抜粋:
第2編 幽の幽から顕の顕

1.幽の幽から顕の顕

2.神の区分としての幽の幽から顕の顕

3.山上の神訓による四段階

4.物語80巻総説

5.大本略義による四段階

6.比較

7.その他


1.幽の幽から顕の顕

霊界を考える場合、まず起源を本田親徳の思想に持つ「幽の幽」から「顕の顕」の四段階について考察します。
その後、次の論考で、霊界と現界について考察します。

■出口和明氏のモデル

出口和明氏の幽の幽から顕の顕のモデルは最も分りやすい解説でしょう。

幽の幽は抽象で、それがだんだん具体化してゆきます。
顕の顕は抽象的なイメージが具体化した姿です。

出口和明氏は、この系を会社組織に譬えています。

    ① 社長の頭の中 経営戦略

    ② 重役 経営戦略ははっきりした形をもつ

    ③ 中間管理職 それぞれの具体案になる

    ④ 社員 経営戦略が具体化したものを実行する


王仁三郎の考え方

幽の幽から顕の顕のモデルは霊界の構造と関係するはずですが、Web管理者が知る範囲では、どのように関係しているか具体的な指摘はありません。

2.で詳述しますが、主な文書では、幽の幽から顕の顕は神の区分を表しています。 資料集(別ウインドウ)

 


2.神の区分としての幽の幽から顕の顕

出口王仁三郎全集「第三章 皇国伝来」の神法では次のように書かれています。

幽の幽から顕の顕は日本古来の神の称呼

幽之幽神 無限絶対、無始無終の宇宙の大元霊、大妙体の事。
天御中主神、並びに高皇産霊、神皇産霊のニ霊を合一し、三神即一神の幽神。
世界一般に通じて神と言うは、無声無形の幽の幽にます神様を指す。
幽之顕神
天上の霊界
天之御中主大神の御精霊体を完備し、茲に『霊系祖神』『体系祖神』ニ神を顕現され、霊界を主宰する神々。
皇祖天照大御神、並びに素盞鳴神様のこと。
天上の主権-(皇祖)天照大御神様に帰し、地上の主権-(皇祖)素盞鳴神に帰す。
天上の神界では、天照大御神様を主神と仰ぎて、八百万の天津神が政事を輔佐している。
顕之幽神
地上の幽界
大地球成就の為に顕現し、国土を修理固成し、神人安住の基礎を定めて、地上の幽界を主宰する神霊。
国祖国常立尊、豊雲野尊、又は一度現世にその肉体を表現された神様。
地上の神界では、国祖国常立尊を主神と仰ぎて、八百万の国津神が奉仕している。
顕之顕神
地上

天照大御神の御神勅に依り、豊葦原瑞穂国(地球上)の主として、天降った、皇孫邇々岐尊様を初め、歴代の天皇陛下。

取り組む課題:
[1] 幽の幽から顕の顕についての抜粋で、出口和明氏はこの系を何に譬えていますか?
[2] 幽の幽から顕の顕についての抜粋を、最後の文に続けて書き進めてください。

表示データ:
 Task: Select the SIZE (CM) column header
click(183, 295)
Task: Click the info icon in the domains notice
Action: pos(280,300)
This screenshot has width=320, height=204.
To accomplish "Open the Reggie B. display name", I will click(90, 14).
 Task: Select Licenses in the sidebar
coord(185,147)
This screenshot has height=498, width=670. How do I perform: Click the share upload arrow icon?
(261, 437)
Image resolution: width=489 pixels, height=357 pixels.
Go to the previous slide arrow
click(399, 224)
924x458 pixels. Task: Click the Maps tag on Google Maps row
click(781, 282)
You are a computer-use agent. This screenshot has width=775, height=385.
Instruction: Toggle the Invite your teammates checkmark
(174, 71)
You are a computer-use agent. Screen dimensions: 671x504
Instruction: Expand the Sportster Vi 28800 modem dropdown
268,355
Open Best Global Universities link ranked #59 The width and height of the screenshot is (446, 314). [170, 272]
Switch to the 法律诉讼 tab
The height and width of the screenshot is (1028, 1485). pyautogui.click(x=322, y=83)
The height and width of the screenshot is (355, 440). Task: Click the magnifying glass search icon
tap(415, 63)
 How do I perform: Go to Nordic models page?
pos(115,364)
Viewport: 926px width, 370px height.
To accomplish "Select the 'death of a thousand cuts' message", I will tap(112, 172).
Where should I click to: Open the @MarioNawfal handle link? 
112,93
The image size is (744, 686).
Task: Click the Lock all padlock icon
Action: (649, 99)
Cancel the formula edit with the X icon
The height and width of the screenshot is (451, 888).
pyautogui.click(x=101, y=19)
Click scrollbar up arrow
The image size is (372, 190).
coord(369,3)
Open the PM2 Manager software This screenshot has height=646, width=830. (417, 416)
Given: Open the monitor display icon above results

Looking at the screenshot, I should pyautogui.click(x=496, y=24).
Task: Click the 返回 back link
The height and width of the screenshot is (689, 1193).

解答一覧:
[1] 会社組織に譬えています。

[2]
天皇に仕へ奉る文武の百官も、顕の顕神である。上は内閣総理大臣より、各省の大臣及び各局長、各府県知事、裁判所長、検事局長、郡市長、警察署長、郵便局長又は町村長。
職原抄にも、四部官の制定が記されて、長官をカミ、次官をスケ、判官をジョウ、主典をサカンと読ましているが、皇国の制度では、長官を総てカミと唱えられた。


■第二次大本事件裁判資料

幽の幽から顕の顕は本田親徳が古事記に依って分類した神の分け方である。神様の原理と言うか、神様の性質と言ふか、詰り神様と云ふものは斯う云ふ工合に大別があると云ふことを大本では説いて居る。

図示すると次のようになります。

幽之幽神 幽霊の幽。最も無形、無声の神様である。天御中主神様と斯う申上げて居る。
幽から現が出て来る。
幽之顕神 天御中主尊がずつと表現されたもの。初めて宇宙の主宰になる。
神から御出ましになつたから幽の現。
顕之幽神 現界に生れて居つた人が死んでしまふて、霊界に於て神様になつて居る。
大国主命、西郷隆盛、楠正成が神様に祭られて居る。
是等は現界にあつて幽界に行つたから現の幽。
顕之顕神 上は天皇より下巡査に至る迄、是は百八十一の階級の神様である。

3.山上の神訓による四段階

霊界物語では有名な「山上の神訓」に幽の幽から顕の顕までのことが書かれています。
ここでも、幽の幽から顕の顕は神の区分です。

幽之幽神 真の神は、天之御中主大神ただ一柱のみ。故に幽の幽と称(たた)へ奉る。
幽之顕神 真の神の変現したまひし神を、幽の顕と称へ奉る、天国における日の大神、霊国における月の大神は何れも幽の顕神なり。
厳の御霊日の大神
瑞の御魂月の大神は、主の神即ち大国常立大神の神霊の御顕現にして、高天原の天国にては日の大神と顕(あら)はれ給ひ、高天原の霊国にては月の大神と顕はれ給ふ。
顕之幽神 一旦人の肉体を保ちて霊界に入り給ひし神を、顕の幽と称え奉る。大国主之大神および諸々の天使および天人の類をいふ。
このほか天津神八百万坐(ま)しませども、皆天使と知るべし。
顕之顕神 顕界に肉体を保ちて、神の大道を伝え、また現界諸種の事業を司宰する人間を称して、顕の顕神と称へ奉る。
国津神
八百万坐しませども皆現界における宣伝使や正しき誠の司と知るべし。

これを一般的な霊界の構造と対応させると下記のようになります。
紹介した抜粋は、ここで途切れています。